Do you think that a comparison of percent savings in the course takers and non-takers would be a valid estimate of the average causal effect? Explain your viewpoint using the concepts of potential outcomes and exchangeability.
One important factor to consider is the number of children that an individual has. Explain how this factor could contribute to a lack of exchangeability in the outcomes of the course takers and non-takers. As part of your explanation, discuss how observed outcomes compare to the missing potential outcomes. State any assumptions you make about the relationships between different factors.
Do you think conditional exchangeability holds conditional on number of children?
- If yes, why?
- If no, what other factors might be needed to achieve conditional exchangeability? What is your thought process in thinking about other factors?
Exercise 2
While \(Y^a\) denotes the potential outcome under treatment \(A = a\), \(Y\) denotes the observed outcome. (For the treated, \(Y = Y^{a=1}\). For the untreated, \(Y = Y^{a=0}\).)
Is it possible for marginal exchangeability to hold but for \(Y\) and \(A\) to be dependent? Explain using a numerical or graphical example.
Exercise 3
We have the data below on number of children (\(Z\)), treatment (course takers: \(A = 1\). course non-takers: \(A = 0\)), and the percent savings outcome (\(Y^a\)) categorized as either high (H) or low (L).
Assuming that the course takers and non-takers are exchangeable conditional on number of children, estimate the average causal effect \(P(Y^{a=1} = \mathrm{high}) - P(Y^{a=0} = \mathrm{high})\).

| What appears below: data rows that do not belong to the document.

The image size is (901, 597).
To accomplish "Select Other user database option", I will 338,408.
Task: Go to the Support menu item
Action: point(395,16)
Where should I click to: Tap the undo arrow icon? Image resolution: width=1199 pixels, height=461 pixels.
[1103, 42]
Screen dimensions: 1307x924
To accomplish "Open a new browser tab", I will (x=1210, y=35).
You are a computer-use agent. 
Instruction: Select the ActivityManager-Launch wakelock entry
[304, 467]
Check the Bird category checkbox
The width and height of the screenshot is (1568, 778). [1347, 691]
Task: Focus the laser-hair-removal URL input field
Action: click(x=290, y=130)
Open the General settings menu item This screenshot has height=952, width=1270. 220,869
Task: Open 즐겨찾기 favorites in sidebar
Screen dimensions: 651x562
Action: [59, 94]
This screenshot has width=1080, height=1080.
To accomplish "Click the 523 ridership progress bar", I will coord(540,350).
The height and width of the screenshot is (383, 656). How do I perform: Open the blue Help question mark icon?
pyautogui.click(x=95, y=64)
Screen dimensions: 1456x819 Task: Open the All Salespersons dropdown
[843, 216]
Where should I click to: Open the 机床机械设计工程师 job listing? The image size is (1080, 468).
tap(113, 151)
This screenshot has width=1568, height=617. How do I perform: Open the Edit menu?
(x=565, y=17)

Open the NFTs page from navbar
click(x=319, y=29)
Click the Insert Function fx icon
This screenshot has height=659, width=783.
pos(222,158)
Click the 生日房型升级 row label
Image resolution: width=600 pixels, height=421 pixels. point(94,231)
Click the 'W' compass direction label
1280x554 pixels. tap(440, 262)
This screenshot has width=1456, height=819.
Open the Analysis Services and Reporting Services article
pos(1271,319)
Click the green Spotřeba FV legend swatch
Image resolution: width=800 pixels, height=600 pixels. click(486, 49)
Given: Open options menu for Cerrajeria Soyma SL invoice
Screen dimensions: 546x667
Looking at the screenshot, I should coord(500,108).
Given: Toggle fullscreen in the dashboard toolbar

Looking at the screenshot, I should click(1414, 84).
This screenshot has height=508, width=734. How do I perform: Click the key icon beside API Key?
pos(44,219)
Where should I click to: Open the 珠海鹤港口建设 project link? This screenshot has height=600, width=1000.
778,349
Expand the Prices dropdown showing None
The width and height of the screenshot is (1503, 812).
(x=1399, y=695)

\(n\) | \(Z\) | \(A\) | \(Y\) |
---|---|---|---|
10 | 2 | 1 | 7 H, 3 L |
10 | 1 | 1 | 6 H, 4 L |
10 | 0 | 1 | 5 H, 5 L |
30 | 2 | 0 | 18 H, 12 L |
40 | 1 | 0 | 20 H, 20 L |
50 | 0 | 0 | 20 H, 30 L |
Exercise 4
Assuming that we have exchangeability of the course takers and non-takers conditional on number of children (\(Z\)) and use of public transportation (\(W\)), how might a regression model be used to estimate the average causal effect of the personal finance course?
Exercise 5
Exchangeability is a core assumption in causal inference. Do you think it is possible to test this assumption with data? If yes, how? If not, why not?
Exercise 6 (Extra)
Consider the 4 scenarios below. For all scenarios, \(A\) represents a binary treatment, and \(Y\) represents the observed outcome (quantitative).
- Marginal exchangeability, independence of \(Y\) and \(A\)
- Marginal exchangeability, dependence of \(Y\) and \(A\)
- Lack of marginal exchangeability, independence of \(Y\) and \(A\)
- Lack of marginal exchangeability, dependence of \(Y\) and \(A\)
Draw plots of potential outcome distributions or create numerical examples that illustrate the following 4 scenarios.